In terms of the duration of the improvement, Wiegent et al. found that after SJD the clinical changes in patients with knee OA lasted for at least 2 years [16]. They observed an increment in JSW under weight-bearing conditions, and they also found via MRI that after 2 years, cartilage repair remained and the newly formed tissue still was mechanically resilient.

Van der Woude et al. also report encouraging results after KJD, especially in relatively young patients with knee OA [15]. They encountered that the best chance of cartilaginous tissue restoration took place in men with a higher KLG. Moreover, they found KJD to be a cost-effective surgical technique. Regarding the time of distraction required (6 weeks versus 8 weeks) no differences were encountered [8]. In a comparative study of KJD and TKA with 1 year of follow-up, performed on relatively young patients with knee OA, the results of KJD were not inferior to those obtained with TKA. However, the KJD group had a high rate of pin tract infection [9]. When comparing KJD and HTO in patients with medial compartmental knee OA, the results indicated that both procedures yielded similar results, and Van der Woude et al. concluded that KJD could be an alternative for this type of patient [15].

Reported studies have brief follow-ups and little sample sizes.
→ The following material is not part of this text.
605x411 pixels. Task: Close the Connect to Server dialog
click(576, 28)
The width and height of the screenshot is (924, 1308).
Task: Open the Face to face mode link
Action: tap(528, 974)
Moreover, the important incidence of pin tract infection is of concern, because the majority of patients at last require TKA.

7.5 Conclusion

Overall, the published studies on KJD have short follow-ups and small sample sizes. Moreover, the high frequency of pin tract infection after KJD is of concern, because most patients eventually required TKA. These two circumstances indicate a need for longer-term prospective studies. KJD may represent a potential treatment for knee OA, though further trials with longer-term follow-up are required to establish its efficacy compared with contemporary treatments. There is moderate quality evidence supporting the beneficial outcomes of KJD for knee OA. My view is that the role of KJD in knee OA is currently quite controversial and therefore it should not be recommended until further research is performed.